A sound bite is a tiny clip from a speech. These posts are designed to be quick ideas (“bites”) about how we busy people can practically integrate wellness into our daily lives. How do you eat an elephant? One bite at a time. How do you accomplish something overwhelming? Start with a manageable crumb.
What enhances your attention for at least two hours, improves your reaction time, and immediately boosts your mood? According to neuroscientist Wendy Suzuki, exercise is “the most transformative thing that you can do for your brain”, with the above benefits occurring after even a single workout. Regular exercise actually changes the physical structure of the brain, improving long-term memory, and bolstering against the effects of neurodegenerative diseases and normal cognitive decline.
Per recommendations from the American Academy of Pediatrics and the U.S. Department of Health and Human Services, everyone should aim for at least 60 minutes per day of moderate to vigorous physical activity (and children younger than age 6 need even more physical activity!). Focus on exercise that strengthens your heart, your muscles, and your bones. Here are a few ways to add more movement into your day:
Take the stairs instead of the elevator.
Park in the farthest spot from the door.
Briskly walk laps around the parking lot.
Do jumping jacks during commercials.
Make it fun. If exercise isn’t fun, it isn’t sustainable. Find a workout buddy. Make exercise a game (identify timelines and incentives).
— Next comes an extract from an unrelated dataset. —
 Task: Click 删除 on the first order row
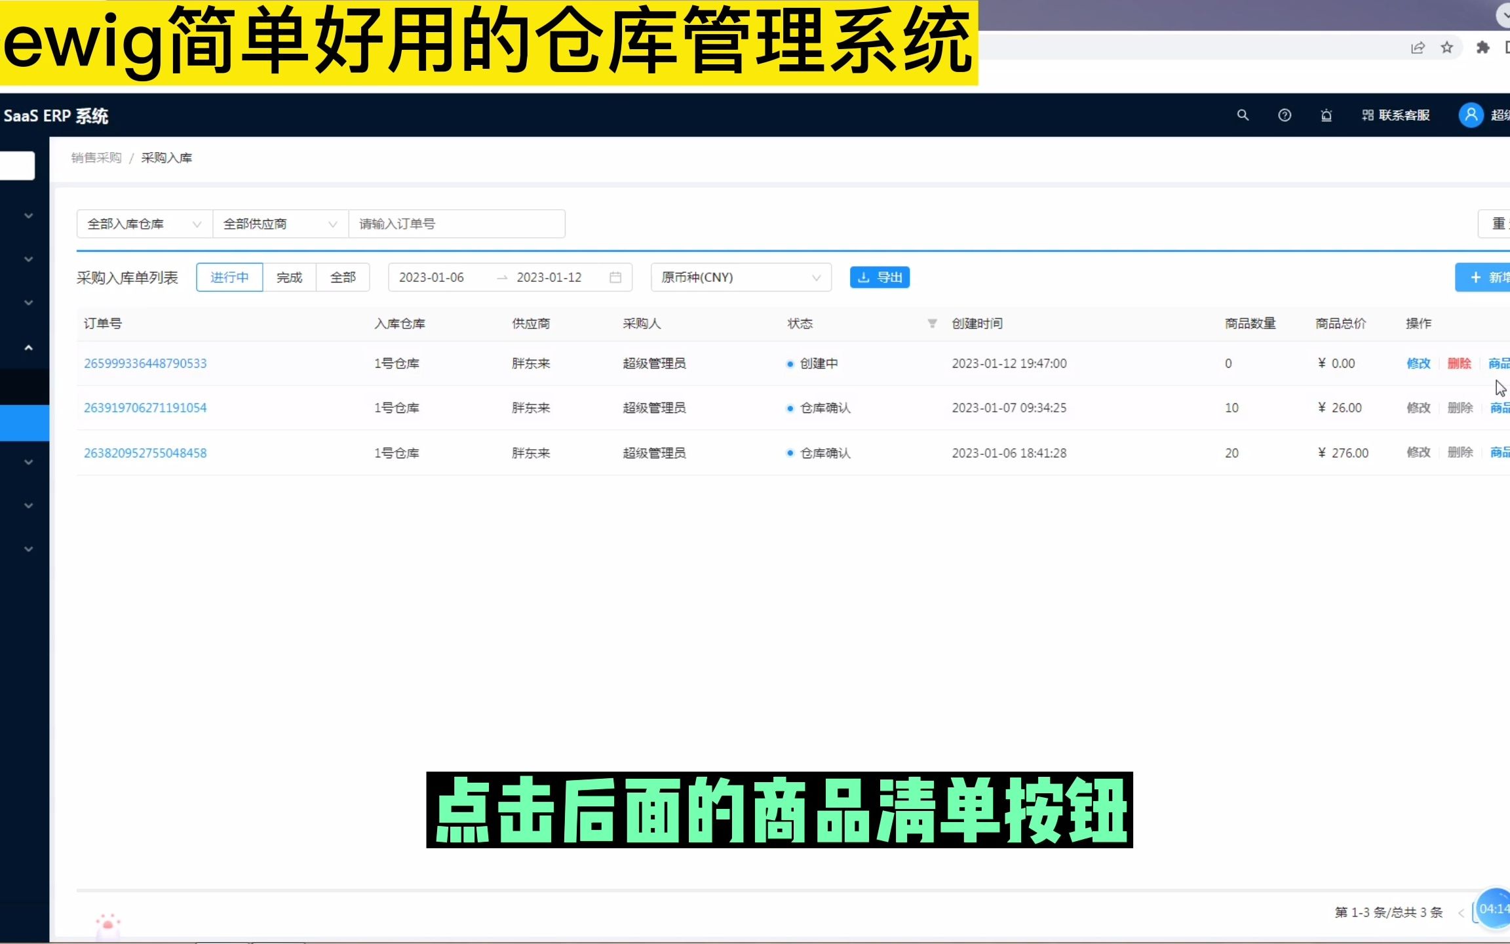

Revisit activities you enjoyed as a child (e.g. riding a bike, rollerskating, trying to hula hoop, jumping rope, climbing on playground equipment, etc.).
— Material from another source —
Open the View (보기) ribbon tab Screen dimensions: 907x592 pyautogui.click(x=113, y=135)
Prepare. Wear appropriate clothing and footgear. Partner with medical professionals regarding past injuries or current health conditions. Notify a trusted friend or partner of your plans and your timeline, and check in as agreed.
Know when to stop. Take breaks when necessary to “refuel”: catch your breath, drink water, or eat a snack. Stop immediately if you feel faint or light-headed: sit down, and put your head between your legs; breathe deeply. Trust your gut, and avoid unsafe conditions; don’t hesitate to call for help.
Celebrate. Celebrate even small victories. You laid out your workout clothes the night before. You put on your running shoes. You made it to the end of the driveway and back. Accomplishing anything requires a series of actions, and each of these “wins” is a stepping stone toward your goal outcome. Celebrating wins creates momentum for future success.